Data lines:
++++++++++

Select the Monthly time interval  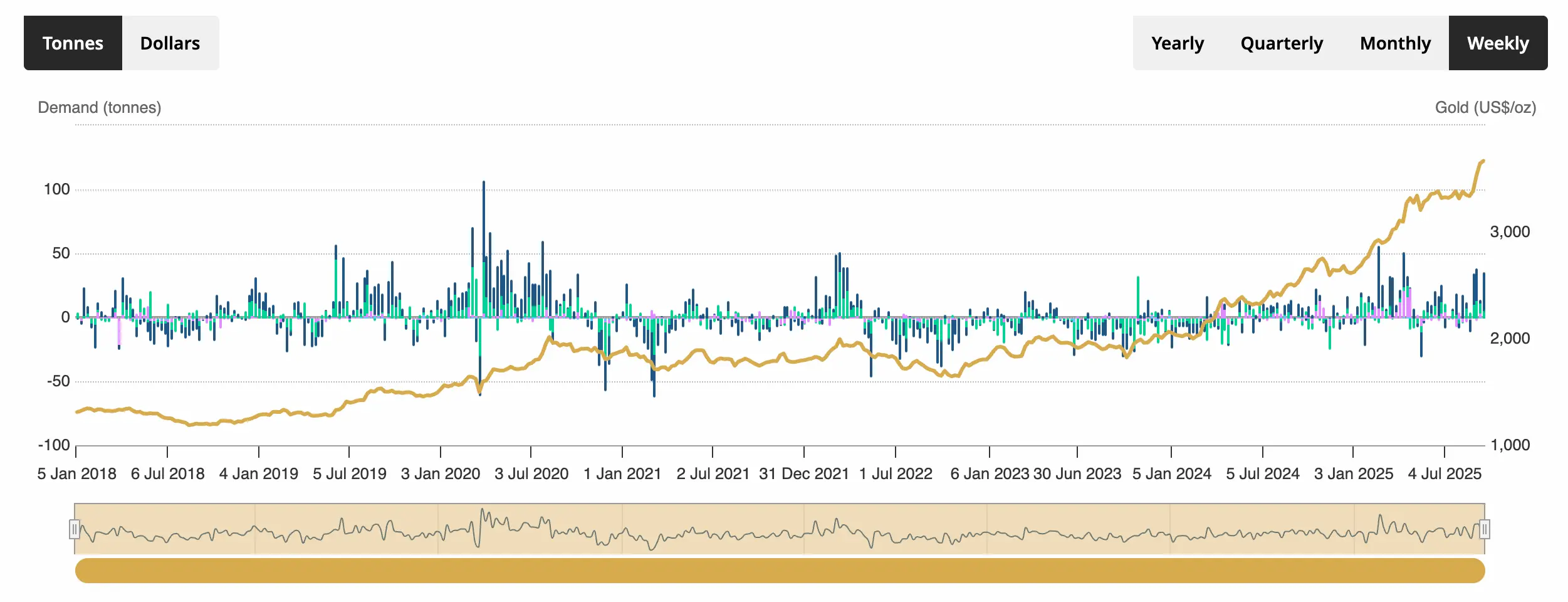tap(1395, 43)
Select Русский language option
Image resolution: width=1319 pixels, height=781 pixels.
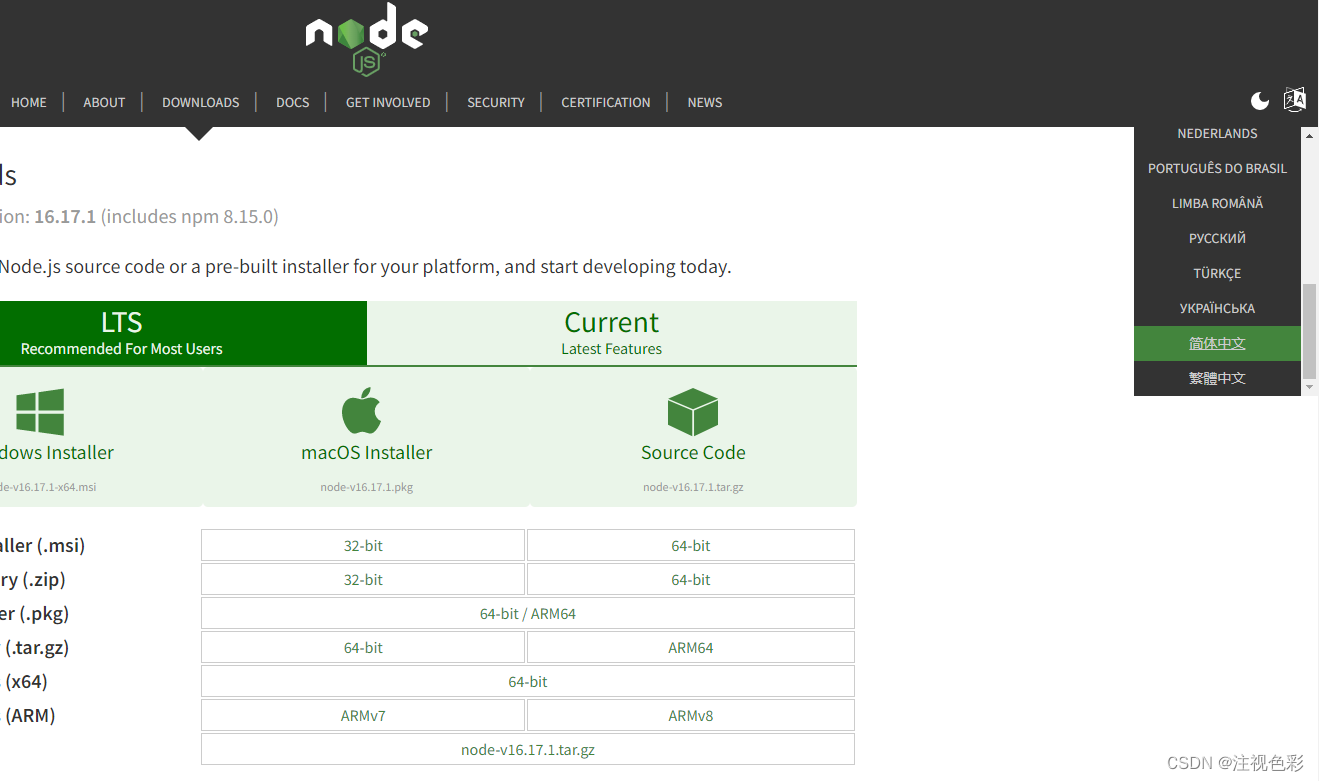pyautogui.click(x=1217, y=237)
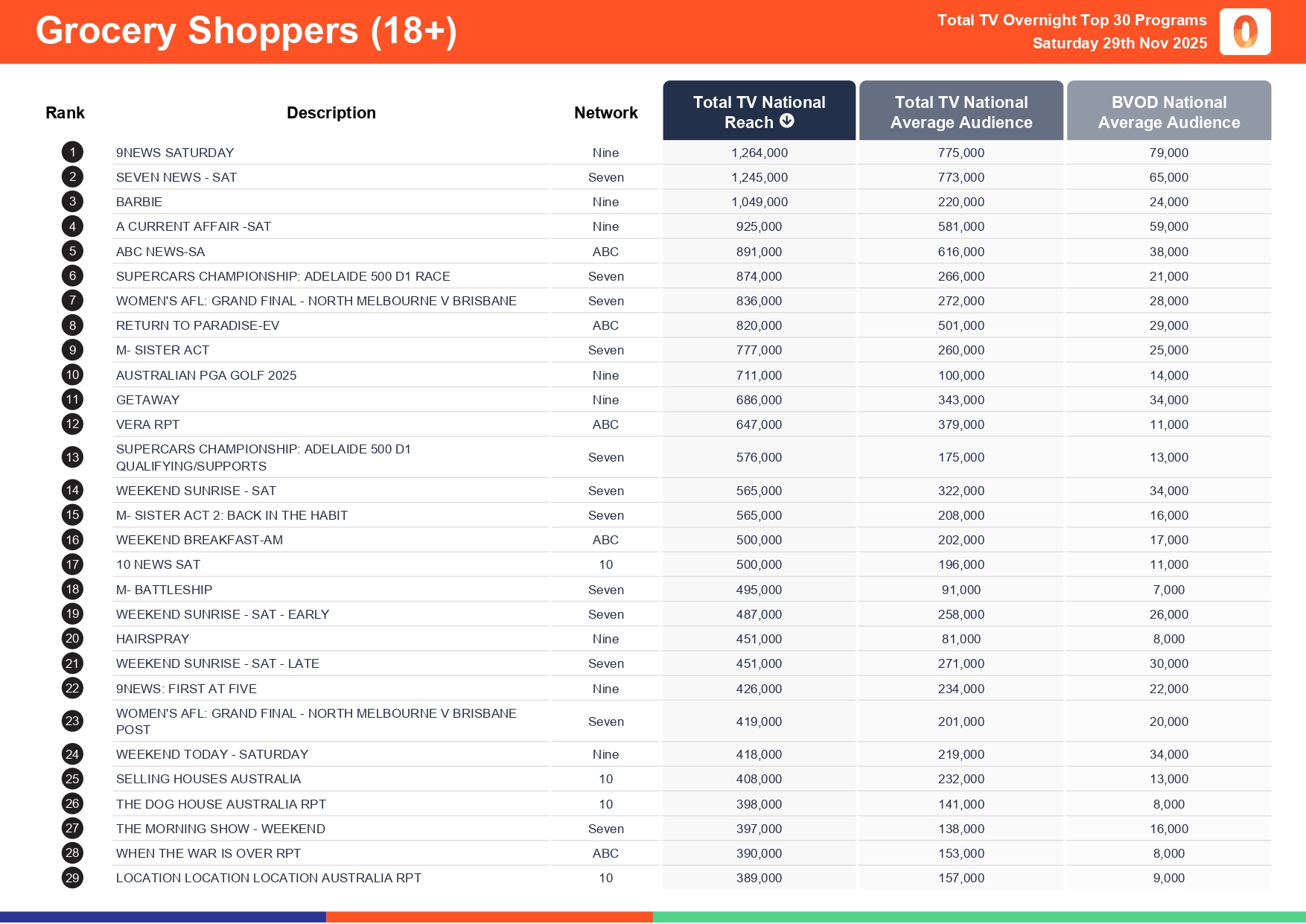Click the green segment of bottom bar
1306x924 pixels.
tap(978, 917)
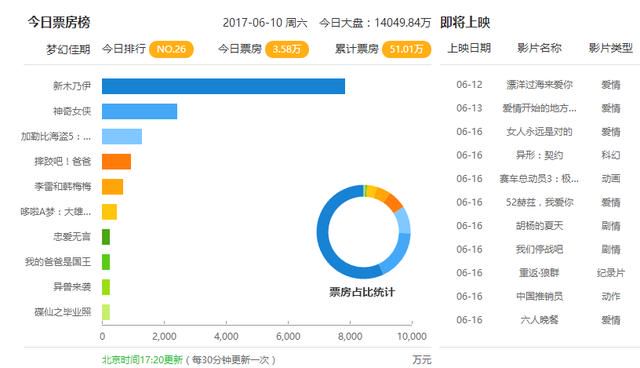640x368 pixels.
Task: Click the 神奇女侠 bar in chart
Action: pyautogui.click(x=140, y=111)
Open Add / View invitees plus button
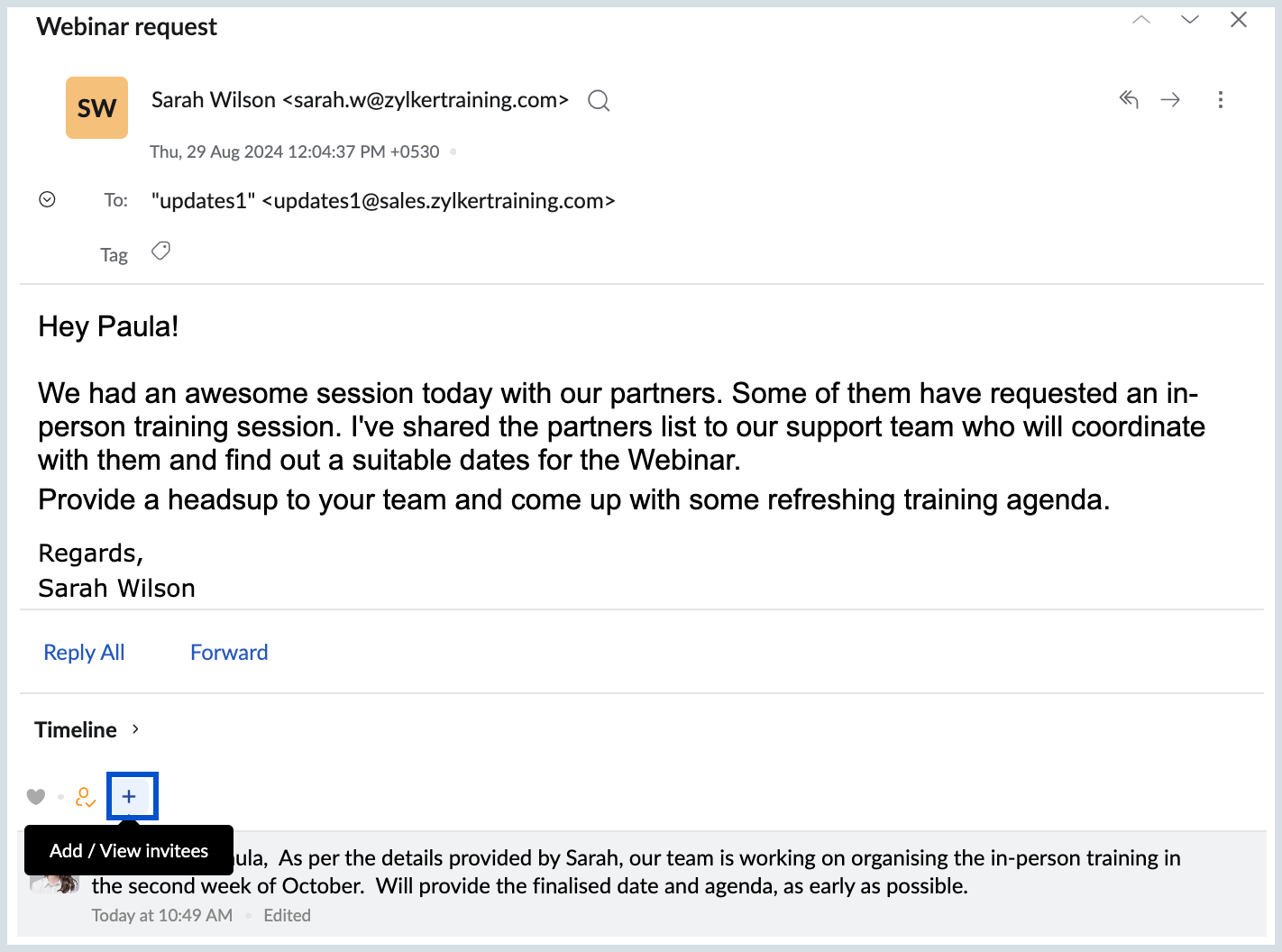The image size is (1282, 952). coord(130,796)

++++++++++

Echo the lines from the one containing "Select Русский language option" through the end of the lines, both ends included, with the pictures left out.

Select Русский language option
Image resolution: width=1319 pixels, height=781 pixels.
pyautogui.click(x=1217, y=237)
Click the green segment of bottom bar
1306x924 pixels.
tap(978, 917)
640x368 pixels.
Task: Click the 神奇女侠 bar in chart
Action: pyautogui.click(x=140, y=111)
Open Add / View invitees plus button
The image size is (1282, 952). coord(130,796)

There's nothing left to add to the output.